There is no statement of facts or bill of exceptions that can be considered without a statement of facts.
The case was tried on June 9, 1910, and the verdict then rendered by the jury. By some oversight the judgment was not at that term of court entered up. During the April term, 1911, the county attorney made a motion, due service of which was had upon *Page 628 appellant, to then enter the judgment nunc pro tunc rendered at the June term, 1910. The court heard and granted this motion, and on April 25, 1911, entered up the proper judgment on said verdict nunc pro tunc.

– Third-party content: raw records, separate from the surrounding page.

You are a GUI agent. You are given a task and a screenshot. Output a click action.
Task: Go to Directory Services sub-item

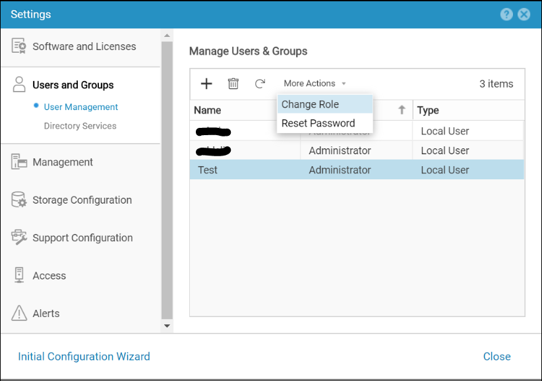click(80, 126)
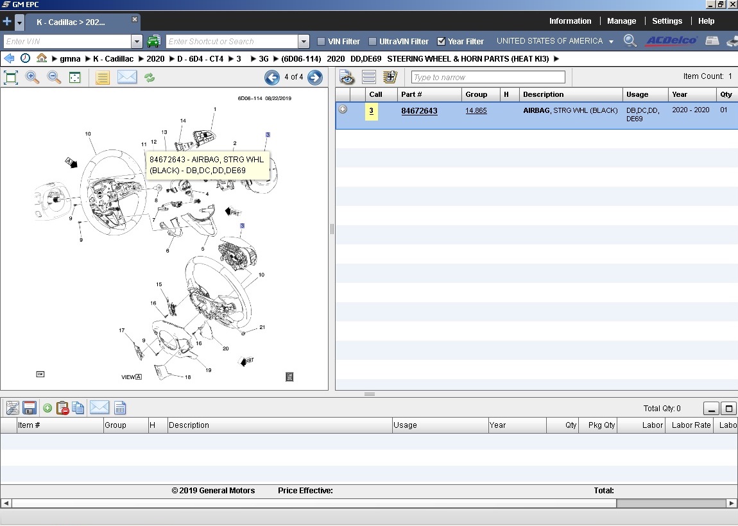The width and height of the screenshot is (738, 526).
Task: Click group 14.865 link
Action: [476, 110]
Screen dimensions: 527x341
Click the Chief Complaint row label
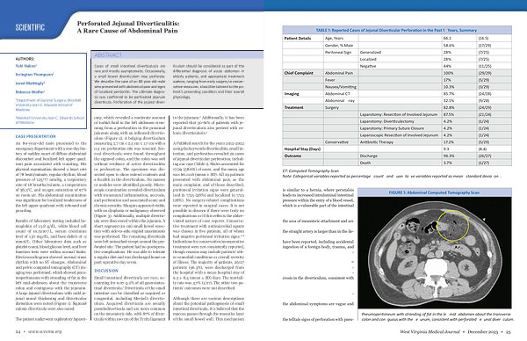299,73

On April 25, 1911, appellant made a motion in arrest of the judgment because the indictment charges two separate and distinct offenses in no way connected with each other and based on facts entirely different from and in no way connected with each other, and because the presiding judge submitted each of these counts to the jury in separate charges and there was no finding by the jury on the second count. The court overruled this motion. There was no bill of exceptions taken to the ruling of the court upon this motion by which the court verifies the claimed facts in the motion. This is the proper practice in misdemeanor cases, if not the only way this can be shown.
There is no charge of the court shown by the record. We take it, therefore, that the court gave only a verbal charge or no charge at all as authorized by the statute. Articles 719 and 720, Code Criminal Procedure. There is no bill of exceptions in the record on this point, so that, as the record stands, no error is presented. For aught that we can tell from the record, the second count in the indictment may have been abandoned and no charge on that count submitted by the court at all to the jury.
However, the uniform holding of this court is that an indictment by separate counts may charge different misdemeanors. Waddell v. State, 1 Texas Crim. App., 720; Gage v. State, 9 Texas Crim. App., 259; Alexander v. State, 27 Texas Crim. App., 533; Weathersby v. State, 1 Texas Crim. App., 643. Other cases might be cited, but we deem it unnecessary. In Hall v. State,32 Tex. Crim. 474, it was held that not only could separate and distinct misdemeanors by separate and distinct counts, be charged in one indictment, but that a conviction could be had for each separate offense under each separate and distinct count. This case and the others cited have many times been approved by this court.
It has also been the uniform holding of this court that where an indictment, by separate counts, charges separate and distinct misdemeanors that the State can not be required to elect. Stebbins v. State, 31 Tex.Crim. Rep.; Thompson v. State, 32 Tex.Crim. Rep.; Bradshaw v. State, 32 Tex. Crim. 381; Timmon v. State, 34 Tex.Crim. Rep.; Street v. State, 7 Texas Crim. App., 5; Brown v. State, 38 Tex.Crim. Rep.; Day v. State, 14 Texas Crim. App., 26, and many other cases.
Besides this, as appellant was convicted only on the first count, charging that she carried a pistol on her person, no injury whatever is shown to her, because the other count was in the indictment, and, as stated above, there being no statement of facts in this case, *Page 629 it does not appear that any testimony whatever was introduced on the second count.
In the case of Pickett v. State, 10 Texas Crim. App., 290, it was expressly held by this court that the indictment need not charge that the pistol was "unlawfully" carried directly against appellant's contention in her motion for new trial, to the effect that the indictment is fatally defective because this word was not used in charging the offense in this case.
There being no reversible error, the judgment will be affirmed.
Affirmed.
Harper, Judge, not sitting, having been of counsel.